◆ **Material shown**
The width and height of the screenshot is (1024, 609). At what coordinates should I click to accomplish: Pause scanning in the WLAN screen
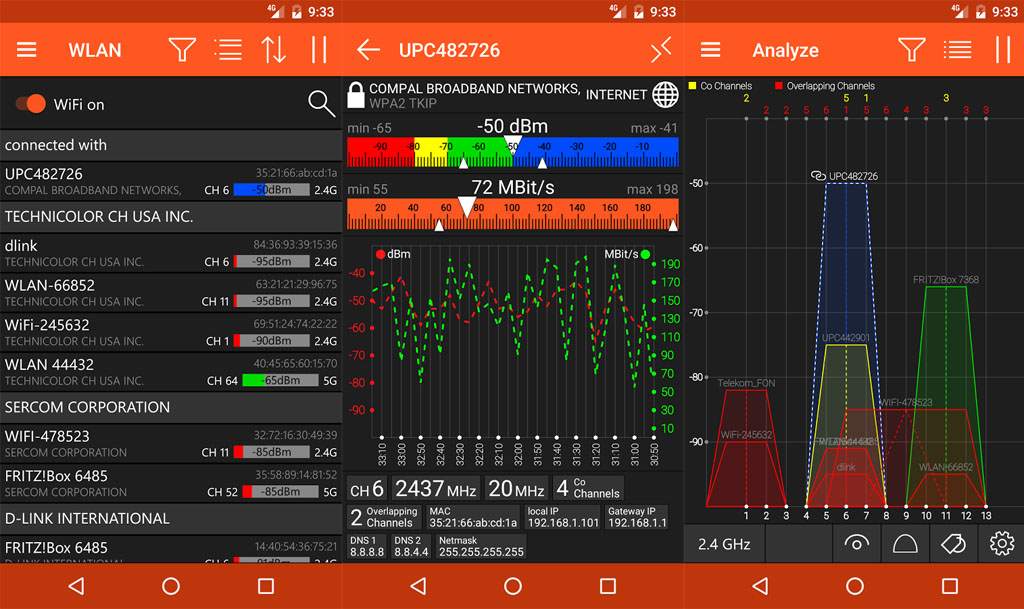319,50
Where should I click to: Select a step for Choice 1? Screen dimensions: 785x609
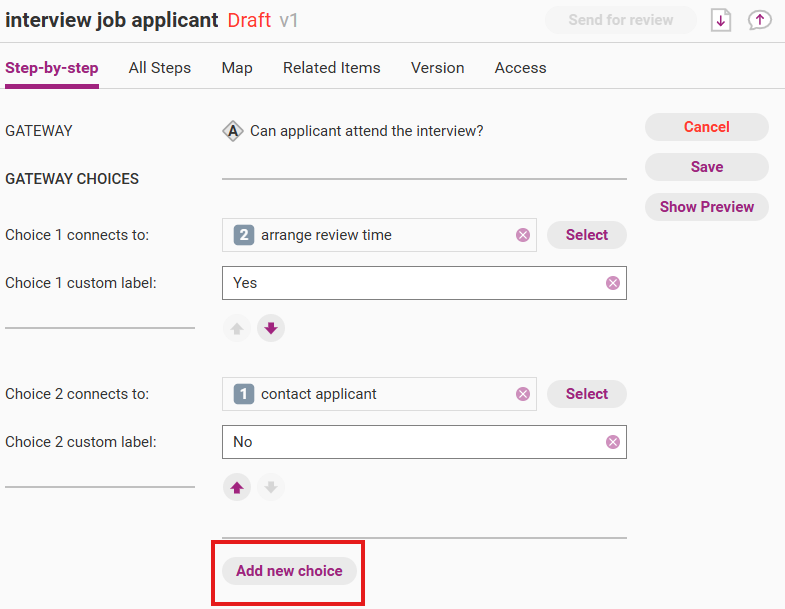point(587,235)
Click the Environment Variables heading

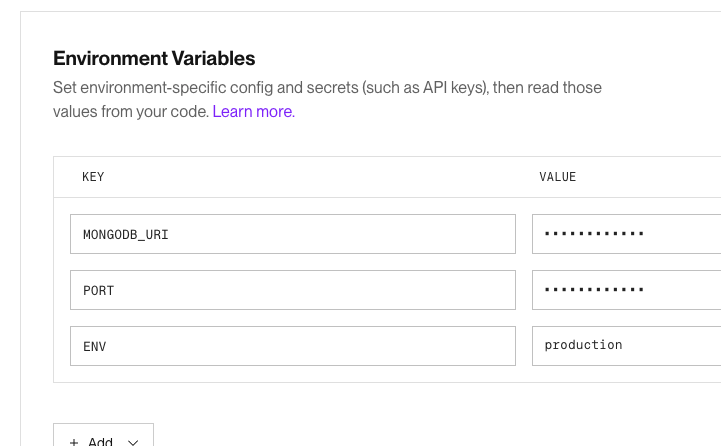tap(154, 58)
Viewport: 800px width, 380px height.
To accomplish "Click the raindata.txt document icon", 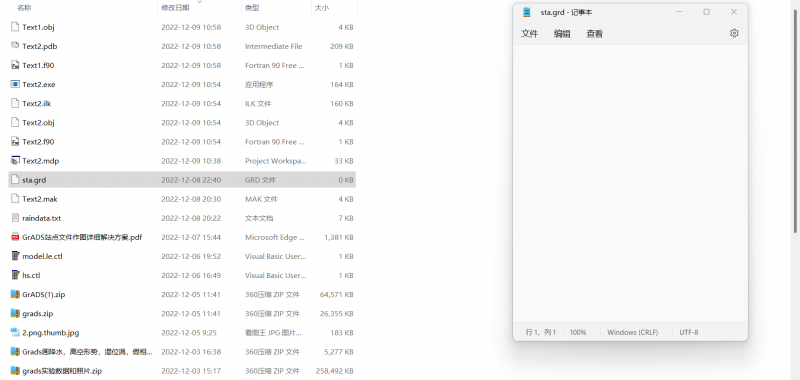I will [x=15, y=218].
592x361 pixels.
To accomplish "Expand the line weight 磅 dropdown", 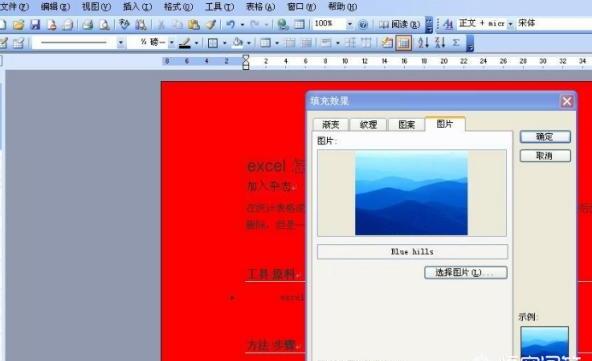I will pyautogui.click(x=171, y=43).
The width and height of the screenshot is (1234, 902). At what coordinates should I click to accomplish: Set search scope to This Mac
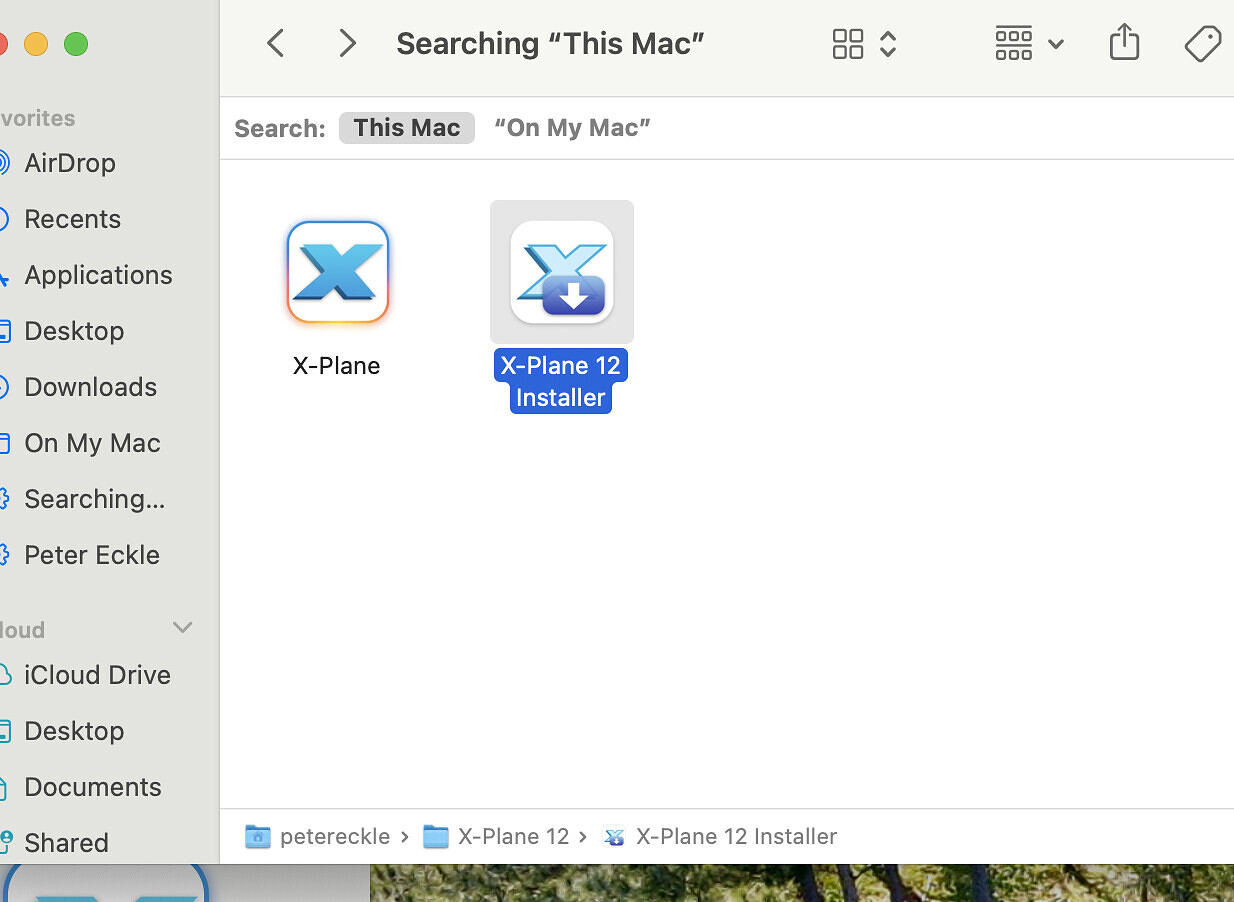click(407, 128)
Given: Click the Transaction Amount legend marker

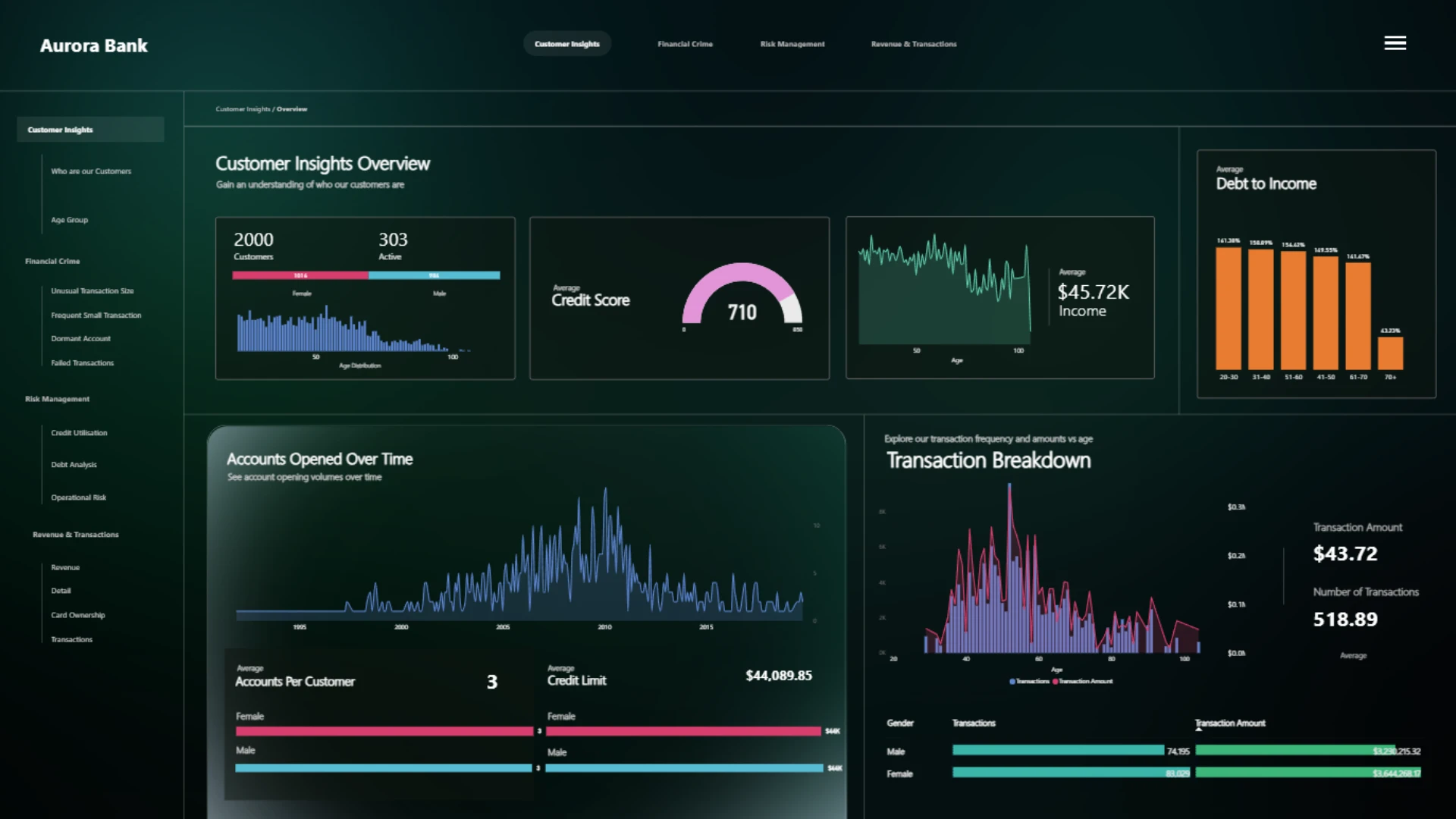Looking at the screenshot, I should pyautogui.click(x=1056, y=682).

◆ **Your instructions**
From the line that contains "Given: Click the" through the last line of the entries, transcribe every line exactly, leaving out the pictures.

◆ **Answer below**
Given: Click the Transaction Amount legend marker

Looking at the screenshot, I should pyautogui.click(x=1056, y=682).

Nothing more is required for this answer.